Gene ID Mapping
Author: Ashley Schwartz
Date: Originally Developed September 2023, Last Revised March 2024
Purpose and Background
This tutorial goes over how to simply convert a list of zebrafish Gene IDs to another Gene ID type. Gene IDs come in very different forms depending on the database or genome build you are using. This can get confusing! The Gene ID options are:
Gene ID Name |
Description |
Example |
Notes |
---|---|---|---|
ZFIN ID |
ZFIN gene id: always starts with ‘ZDB’ for zebafish database |
ZDB-GENE-011219-1 |
used as the “master” gene id (link) |
NCBI Gene ID |
integer gene id managed by NCBI: also known as Entrez Gene ID |
140634 |
|
Symbol |
descriptive symbol/name: RefSeq symbol used in RefSeq genome build |
cyp1a |
nomenclature defined by ZFIN |
Ensembl Gene ID |
Ensembl database gene id: always starts with ‘ENSDAR’ |
ENSDARG00000098315 |
Requirements
In this tutorial we will be utilizing two key elements:
a sample Gene ID list (format: .csv, .tsv, .txt) for reading in the Gene IDs, otherwise typing or copy/pasting Gene IDs is also supported
the gene list we will be using is located in the data/test_data subdirectory of this current working directory with relative path
data/test_data/example_diff_express_data.txt
the required python package
see install notes if not currently installed.
In general, while you do not need a large foundation in Python to execute the code listed in this tutorial, a general understanding of absolute and relative paths is useful.
note: the Gene IDs are spelling and case sensitive
# IMPORT PYTHON PACKAGE
# ---------------------
from danrerlib import mapping, utils
import pandas as pd
Execute Mappings
There are a variety of scenarios when you might need to map Gene IDs.
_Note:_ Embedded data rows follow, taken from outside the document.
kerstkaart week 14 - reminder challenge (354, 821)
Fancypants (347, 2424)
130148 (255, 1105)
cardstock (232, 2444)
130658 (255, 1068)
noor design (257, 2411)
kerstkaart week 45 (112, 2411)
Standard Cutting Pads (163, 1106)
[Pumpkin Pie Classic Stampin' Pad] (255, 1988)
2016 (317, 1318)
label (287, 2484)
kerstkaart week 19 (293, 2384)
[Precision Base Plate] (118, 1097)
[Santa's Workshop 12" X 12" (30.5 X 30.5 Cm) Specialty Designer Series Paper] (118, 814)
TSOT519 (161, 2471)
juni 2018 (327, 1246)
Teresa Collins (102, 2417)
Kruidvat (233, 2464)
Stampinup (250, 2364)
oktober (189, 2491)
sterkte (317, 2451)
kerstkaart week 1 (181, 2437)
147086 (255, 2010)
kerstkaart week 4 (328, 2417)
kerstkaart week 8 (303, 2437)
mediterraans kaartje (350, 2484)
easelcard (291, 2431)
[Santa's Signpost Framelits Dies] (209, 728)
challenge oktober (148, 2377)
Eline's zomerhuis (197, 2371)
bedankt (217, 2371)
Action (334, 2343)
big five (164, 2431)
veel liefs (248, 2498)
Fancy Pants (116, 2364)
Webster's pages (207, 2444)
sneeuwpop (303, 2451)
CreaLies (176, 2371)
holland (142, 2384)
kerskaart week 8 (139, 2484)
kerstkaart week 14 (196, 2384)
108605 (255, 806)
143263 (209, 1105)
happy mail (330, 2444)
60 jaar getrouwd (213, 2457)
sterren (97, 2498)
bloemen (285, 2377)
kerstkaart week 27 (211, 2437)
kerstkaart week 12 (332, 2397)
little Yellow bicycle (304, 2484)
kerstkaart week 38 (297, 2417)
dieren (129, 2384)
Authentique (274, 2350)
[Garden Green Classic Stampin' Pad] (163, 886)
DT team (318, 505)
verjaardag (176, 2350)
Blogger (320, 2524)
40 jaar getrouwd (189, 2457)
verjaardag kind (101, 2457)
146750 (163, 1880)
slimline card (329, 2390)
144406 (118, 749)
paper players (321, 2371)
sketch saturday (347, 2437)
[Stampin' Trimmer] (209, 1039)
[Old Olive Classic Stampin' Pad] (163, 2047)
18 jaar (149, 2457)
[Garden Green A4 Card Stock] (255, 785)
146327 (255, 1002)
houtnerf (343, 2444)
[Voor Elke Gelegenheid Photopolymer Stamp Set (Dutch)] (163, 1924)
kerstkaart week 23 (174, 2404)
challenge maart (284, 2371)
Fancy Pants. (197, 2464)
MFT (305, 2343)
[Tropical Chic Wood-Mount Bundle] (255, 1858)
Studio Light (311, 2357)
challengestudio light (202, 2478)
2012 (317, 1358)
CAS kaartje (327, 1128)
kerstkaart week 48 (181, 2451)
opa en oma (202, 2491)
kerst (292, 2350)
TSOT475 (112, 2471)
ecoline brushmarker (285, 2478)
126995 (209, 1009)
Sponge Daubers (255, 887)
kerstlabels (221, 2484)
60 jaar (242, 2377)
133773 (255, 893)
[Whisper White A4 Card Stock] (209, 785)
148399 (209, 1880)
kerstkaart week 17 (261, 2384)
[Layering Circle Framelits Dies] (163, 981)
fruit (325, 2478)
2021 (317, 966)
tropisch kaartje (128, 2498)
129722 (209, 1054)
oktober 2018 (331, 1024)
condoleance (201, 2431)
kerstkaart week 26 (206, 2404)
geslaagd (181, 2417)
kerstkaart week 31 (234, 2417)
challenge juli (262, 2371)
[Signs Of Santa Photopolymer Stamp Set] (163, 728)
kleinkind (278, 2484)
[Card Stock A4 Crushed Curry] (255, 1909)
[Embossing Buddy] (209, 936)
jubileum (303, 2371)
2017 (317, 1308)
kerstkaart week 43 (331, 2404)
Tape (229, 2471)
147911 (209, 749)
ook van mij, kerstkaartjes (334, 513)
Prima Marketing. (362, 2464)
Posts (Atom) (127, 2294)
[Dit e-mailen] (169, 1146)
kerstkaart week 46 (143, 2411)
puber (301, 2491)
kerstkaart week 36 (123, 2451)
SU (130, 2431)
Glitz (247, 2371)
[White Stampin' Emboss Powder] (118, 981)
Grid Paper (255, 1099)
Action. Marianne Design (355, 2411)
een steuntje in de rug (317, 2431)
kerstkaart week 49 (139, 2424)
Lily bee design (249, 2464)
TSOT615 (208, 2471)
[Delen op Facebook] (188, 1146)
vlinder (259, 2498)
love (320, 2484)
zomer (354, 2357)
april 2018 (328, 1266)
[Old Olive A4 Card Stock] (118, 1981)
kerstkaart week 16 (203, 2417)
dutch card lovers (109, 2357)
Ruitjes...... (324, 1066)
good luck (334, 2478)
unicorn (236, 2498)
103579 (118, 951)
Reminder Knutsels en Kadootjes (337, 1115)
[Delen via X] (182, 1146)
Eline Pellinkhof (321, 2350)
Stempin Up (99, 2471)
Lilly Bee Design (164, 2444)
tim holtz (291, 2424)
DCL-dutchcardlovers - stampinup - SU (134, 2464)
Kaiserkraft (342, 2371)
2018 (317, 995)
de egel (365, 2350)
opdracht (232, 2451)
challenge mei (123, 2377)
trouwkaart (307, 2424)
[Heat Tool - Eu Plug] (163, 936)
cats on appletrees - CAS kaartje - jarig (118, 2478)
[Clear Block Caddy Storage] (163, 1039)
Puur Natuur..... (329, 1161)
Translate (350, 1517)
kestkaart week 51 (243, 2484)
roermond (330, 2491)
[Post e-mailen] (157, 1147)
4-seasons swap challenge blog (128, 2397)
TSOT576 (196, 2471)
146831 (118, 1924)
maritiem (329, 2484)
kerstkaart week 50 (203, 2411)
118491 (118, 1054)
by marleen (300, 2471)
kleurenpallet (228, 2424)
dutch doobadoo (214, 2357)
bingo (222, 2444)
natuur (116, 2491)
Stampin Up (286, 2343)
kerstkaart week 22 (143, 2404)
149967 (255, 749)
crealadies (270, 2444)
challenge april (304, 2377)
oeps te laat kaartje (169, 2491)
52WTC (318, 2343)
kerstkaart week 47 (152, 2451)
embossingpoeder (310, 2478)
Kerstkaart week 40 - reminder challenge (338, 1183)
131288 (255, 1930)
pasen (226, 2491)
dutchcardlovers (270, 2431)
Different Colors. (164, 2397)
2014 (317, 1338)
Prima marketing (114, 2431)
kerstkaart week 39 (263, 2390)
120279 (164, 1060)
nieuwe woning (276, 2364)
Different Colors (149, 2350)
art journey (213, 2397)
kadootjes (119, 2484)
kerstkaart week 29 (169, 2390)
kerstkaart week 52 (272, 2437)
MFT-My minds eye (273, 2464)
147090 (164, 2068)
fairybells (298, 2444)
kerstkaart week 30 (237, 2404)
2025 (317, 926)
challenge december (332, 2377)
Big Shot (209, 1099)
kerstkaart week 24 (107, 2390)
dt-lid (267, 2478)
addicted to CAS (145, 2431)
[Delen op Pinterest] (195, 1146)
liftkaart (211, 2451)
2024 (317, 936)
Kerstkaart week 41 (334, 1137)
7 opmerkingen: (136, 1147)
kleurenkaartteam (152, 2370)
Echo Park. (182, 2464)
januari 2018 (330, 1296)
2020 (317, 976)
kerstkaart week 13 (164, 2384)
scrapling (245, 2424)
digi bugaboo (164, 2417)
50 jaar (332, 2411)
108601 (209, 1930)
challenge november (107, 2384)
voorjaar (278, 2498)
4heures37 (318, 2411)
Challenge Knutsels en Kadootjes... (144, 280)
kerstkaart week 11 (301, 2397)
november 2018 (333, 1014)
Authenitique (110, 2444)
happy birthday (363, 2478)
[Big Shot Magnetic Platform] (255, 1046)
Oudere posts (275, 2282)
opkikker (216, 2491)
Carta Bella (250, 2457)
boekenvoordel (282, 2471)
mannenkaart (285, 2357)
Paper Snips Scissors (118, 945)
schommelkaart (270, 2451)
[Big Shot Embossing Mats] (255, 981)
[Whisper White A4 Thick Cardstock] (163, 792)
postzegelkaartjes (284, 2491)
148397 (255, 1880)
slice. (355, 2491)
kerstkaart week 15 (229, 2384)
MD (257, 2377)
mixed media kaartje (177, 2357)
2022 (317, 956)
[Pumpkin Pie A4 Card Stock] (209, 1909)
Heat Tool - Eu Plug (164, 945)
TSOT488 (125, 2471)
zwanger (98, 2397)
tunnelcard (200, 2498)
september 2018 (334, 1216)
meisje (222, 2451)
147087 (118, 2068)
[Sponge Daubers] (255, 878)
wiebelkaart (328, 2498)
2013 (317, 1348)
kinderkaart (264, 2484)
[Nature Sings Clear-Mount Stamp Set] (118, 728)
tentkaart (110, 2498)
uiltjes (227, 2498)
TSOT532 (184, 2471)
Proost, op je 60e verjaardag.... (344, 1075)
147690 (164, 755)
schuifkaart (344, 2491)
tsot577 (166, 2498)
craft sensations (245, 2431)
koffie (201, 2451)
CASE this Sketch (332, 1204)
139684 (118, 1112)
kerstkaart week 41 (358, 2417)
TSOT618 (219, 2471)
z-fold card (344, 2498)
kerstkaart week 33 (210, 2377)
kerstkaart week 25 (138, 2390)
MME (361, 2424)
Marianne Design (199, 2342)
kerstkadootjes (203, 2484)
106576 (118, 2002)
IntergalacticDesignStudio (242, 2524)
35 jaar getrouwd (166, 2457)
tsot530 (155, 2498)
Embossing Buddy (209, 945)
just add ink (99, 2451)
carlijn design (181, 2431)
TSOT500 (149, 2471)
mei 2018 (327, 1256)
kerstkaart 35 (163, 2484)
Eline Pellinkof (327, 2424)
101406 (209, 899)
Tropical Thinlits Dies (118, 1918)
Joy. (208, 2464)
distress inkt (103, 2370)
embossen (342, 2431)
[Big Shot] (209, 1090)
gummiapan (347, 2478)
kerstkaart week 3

In the most simplest case, you might have a few IDs you would like to map to Entrez NCBI Gene IDs since that is a common Gene ID used in pathway databases. Other times, you might want to convert an entire column in an excel fil you have. We will go through a few different options.
Simple Case: Convert a list of Gene IDs
Purpose: Given a small list of Gene IDs that are of Gene ID type A, convert to Gene ID type B.
You would most likely use the simple case if you have a small list of gene ids that you need to convert. Especially useful if you just want to copy and paste and retrieve your converted ids!
Step 1: Define your list of ids. In this case, I have NCBI Gene IDs. I named the python list list_of_gene_ids
and include all the Gene IDs I want to convert.
list_of_gene_ids = [
100000252, 100000750, 100001198, 100001260, 100002225, 100002263,
100002756, 100003223, 100007521, 100149273, 100149794, 100170795,
100321746, 100329897, 100330617,
]
Step 2: Tell the program which ID you currently have and which ID you would like to convert to. I currently have NCBI Gene IDs and I want to convert to ZFIN Gene IDs. Note that Gene ID options are spelling and case sensitive. Options are listed at the beginning of this document. (don’t worry, the program will let you know if you have made a mistake when you launch the program!)
current_gene_id_type = 'NCBI Gene ID'
desired_gene_id_type = 'ZFIN ID'
Step 3: Launch the conversion function to get your converted ids. This means we want to run the convert_ids
function in the mapping
module of our library. Once executed, the converted ids will be stored in the converted_ids
variable.
# do conversion
converted_ids = mapping.convert_ids(list_of_gene_ids, current_gene_id_type, desired_gene_id_type)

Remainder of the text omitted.